This weekend, many Oklahomans will flock to the stores to take advantage of the state’s annual three-day sales tax holiday weekend. Since 2007, shoppers are allowed to buy clothing items under $100 free of state and local sales tax during the first weekend in August. Many retailers report a major boost in business over the weekend that can rival Black Friday. “It will take all of our available staff to handle those three days,” said the President of Drysdale’s Western Wear in a news article last year.
Sales tax holidays are good for consumers, good for businesses, good for the economy, and good for Oklahoma, right?
Actually, no.
Oklahoma is one of 17 states that provides a break on paying tax on specified purchases over a temporary annual period. Yet tax policy experts from the Tax Foundation on the right to the Institute for Taxation and Economic Policy on the left oppose state sales tax holidays like Oklahoma’s, arguing that they provide few real benefits and significant costs. Here’s why.
What sales tax holidays don’t do
A main argument for sales tax holidays is that they provide an economic boost by encouraging customers to go out and shop. Unquestionably, sales tax holiday weekends are busy times for many retailers. However, as the Tax Foundation notes, “sales tax experts and economists widely agree that there is little evidence of increased economic activity as a result of sales tax holidays.” Rather than stimulating an overall increase in sales, studies have tended to find that sales tax holidays simply shift the timing of sales that would have happened anyway, deferring purchases that would have been made earlier.
[pullquote]“Rather than stimulating an overall increase in sales, studies have tended to find that sales tax holidays simply shift the timing of sales that would have happened anyway.”[/pullquote]
Sales tax holidays are also supported as a means to help hard-pressed families save on back-to-school purchases. There’s no questions that the sales tax is regressive, which means it hits low- and moderate-income households hardest. But the holiday is an ineffective means of relief for low-income consumers, since the benefits are available to everybody. In fact, since low-income households have less discretionary income, they may have less ability to shift their spending to take advantage of the timing of the sales tax holiday. A study for the Federal Reserve Bank of Chicago found that “households that earn more than $30,000 were likely to shift the timing of their clothing purchases to coincide with a sales tax holiday, but households earning less than $30,000 were not.”

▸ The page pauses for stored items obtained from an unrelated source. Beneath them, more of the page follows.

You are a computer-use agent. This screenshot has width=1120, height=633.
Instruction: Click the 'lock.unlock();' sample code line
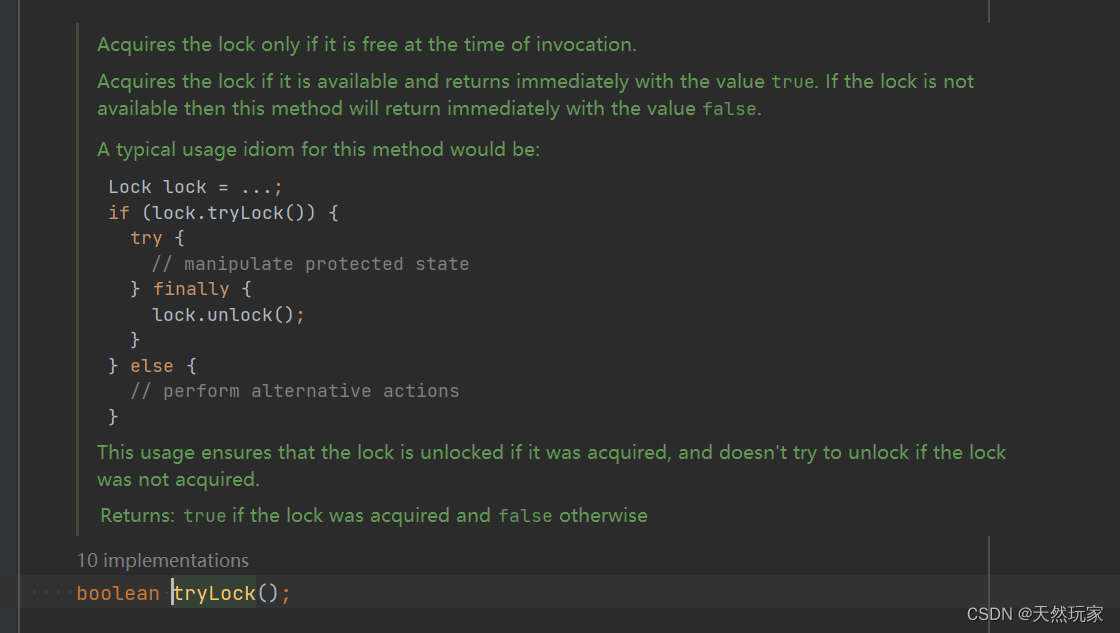pyautogui.click(x=228, y=314)
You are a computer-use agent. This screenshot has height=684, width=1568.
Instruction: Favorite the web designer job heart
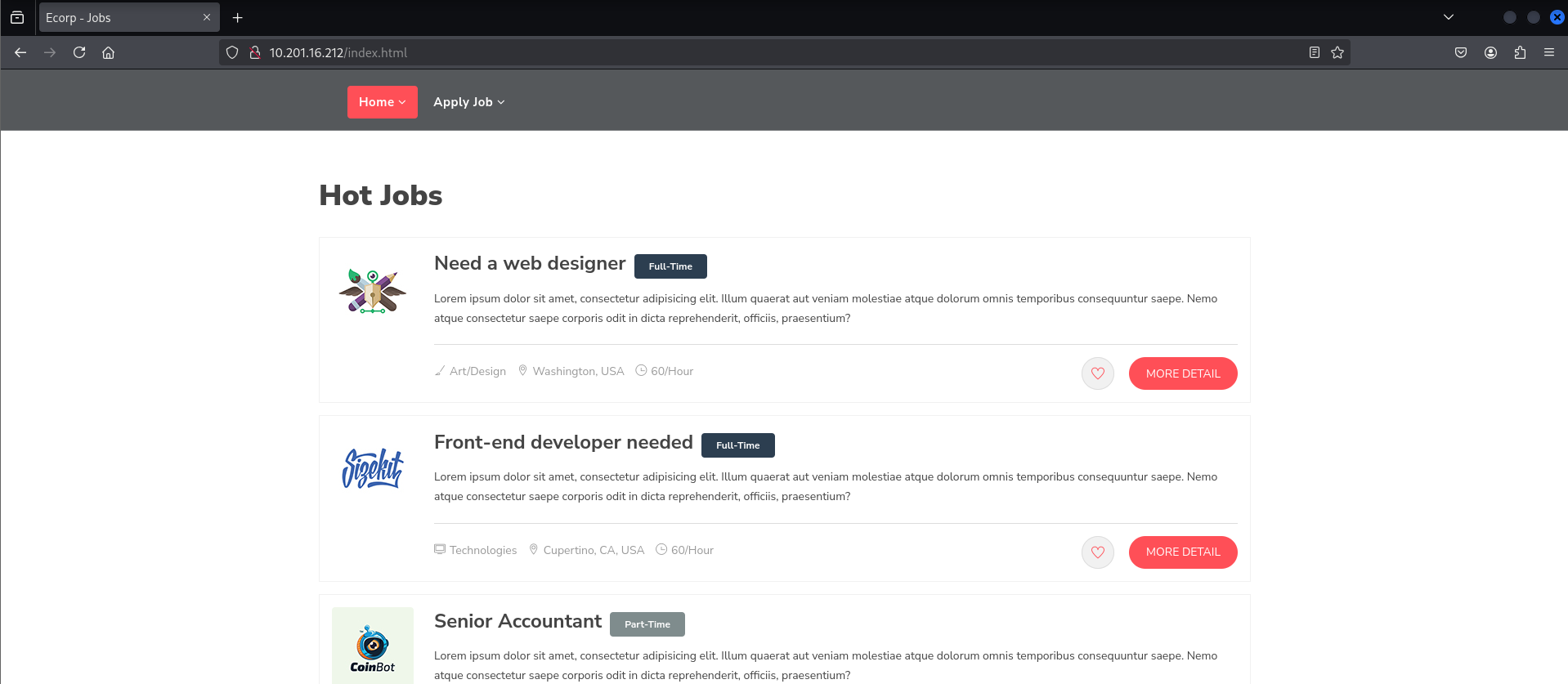(x=1098, y=373)
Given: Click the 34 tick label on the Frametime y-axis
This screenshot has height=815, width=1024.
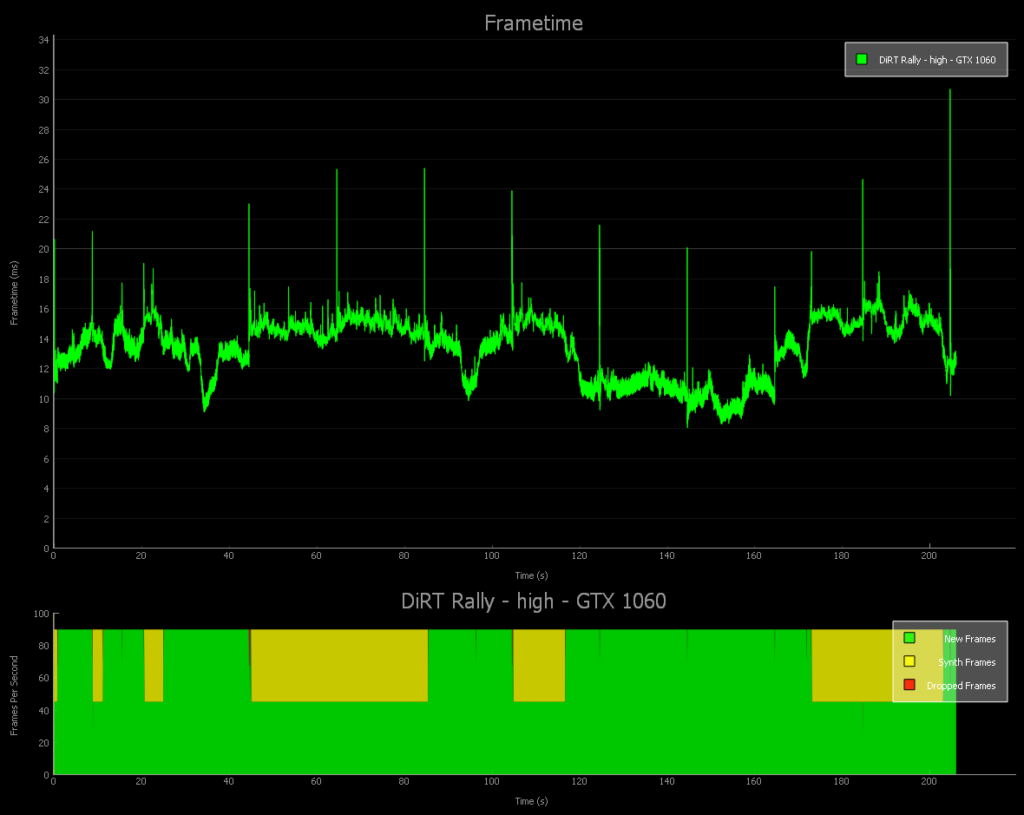Looking at the screenshot, I should (43, 40).
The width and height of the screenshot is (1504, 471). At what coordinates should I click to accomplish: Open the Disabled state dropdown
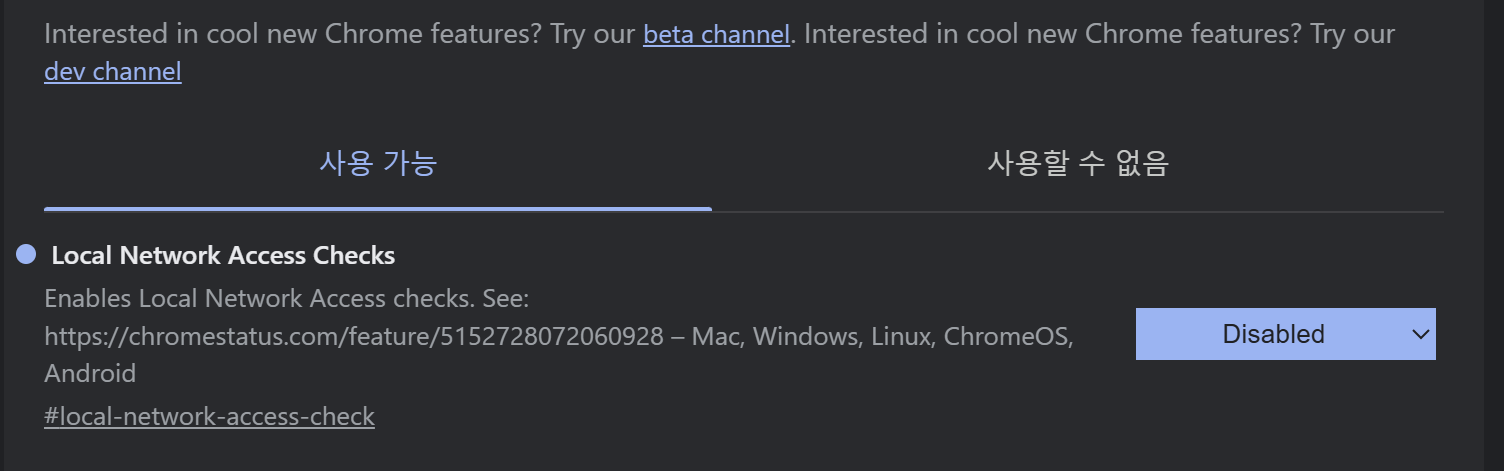[1285, 334]
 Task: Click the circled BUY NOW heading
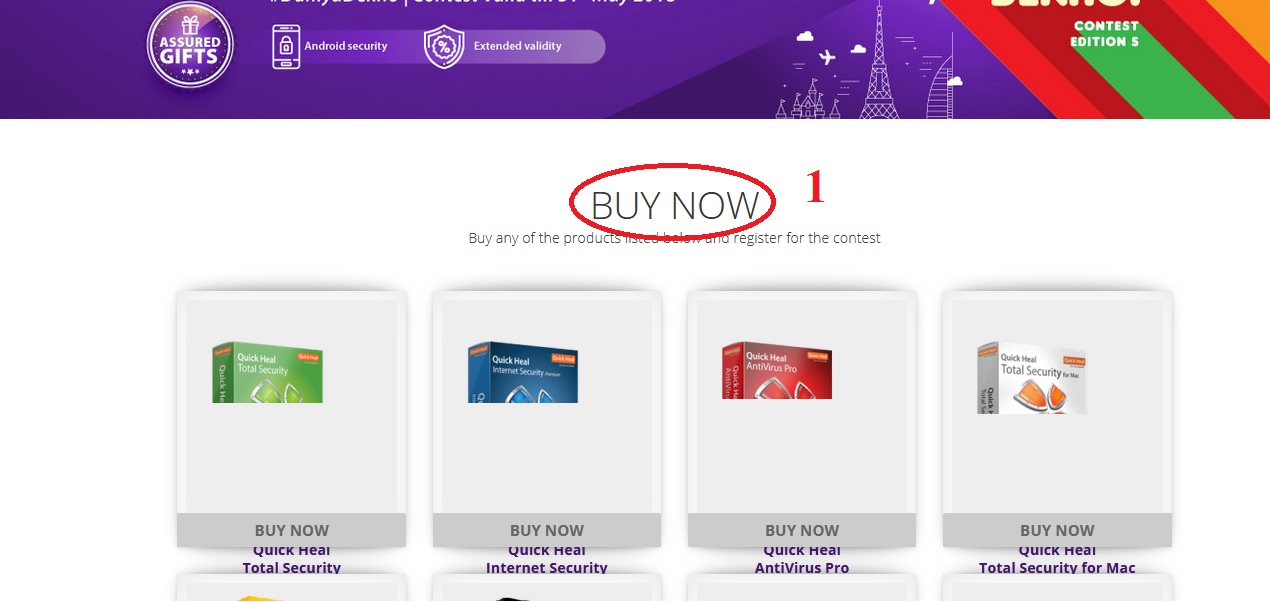coord(675,205)
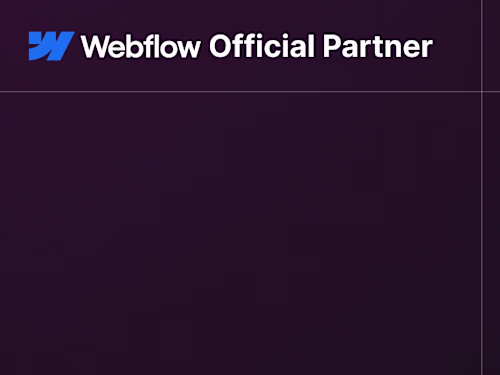Click the intersection of the two divider lines

coord(482,91)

What sales tax holidays do
Proponents of the free market criticize sales tax holidays because they distort consumer behavior by providing arbitrary incentives for the sale of certain products at certain times. “Consumers should make consumption decisions for economic reasons, not tax reasons,” the Tax Foundation argues.
Sales tax holidays also impose costs and add complexity for businesses. The Oklahoma Tax Commission devotes sixteen questions to the sales tax holiday on its website in an attempt to ensure proper compliance. Their instructions cover such topics as which items are included and excluded from the exemption; how to handle coupons, exchanges, and discount programs; and how to properly report exempt sales to the Commission. Exempt clothing items include bathing suits and capes, diapers, girdles, and rubber pants, but not jewelry, umbrellas, or “any special clothing or footwear that is primarily designed for an athletic activity or protective use that is not normally worn except when used for athletic activity or protective use for which it is designed.” Stores must temporarily reprogram their registers and computers to account for three days of activity that differ from all the other days in the year. Stores must also change staffing patterns and inventory to account for the temporary surge in business.
Finally, sales tax holidays deprive the state of crucial tax revenue, which means that either other taxes must be raised or services must be cut. In 2014, the sales tax holiday cost Oklahoma $7.3 million, which includes reimbursement paid by the state to cities and counties to make up for their lost revenue.
In recent years, several states have jumped off the sales tax holiday bandwagon, with Illinois, New York, North Carolina, West Virginia, and Vermont repealing their holidays and other states making their holidays shorter or narrower. Several states have suspended sales tax holidays when facing significant budget shortfalls, including Massachusetts this summer.
The sales tax holiday is only a small piece of the numerous misguided tax policies that are drowning our state in red ink. Still, we would be better off to do away with this tax gimmick and find a better way to help Oklahoma consumers. For example, we could provide much better targeted help that doesn’t distort consumer behavior by increasing the Sales Tax Relief Credit.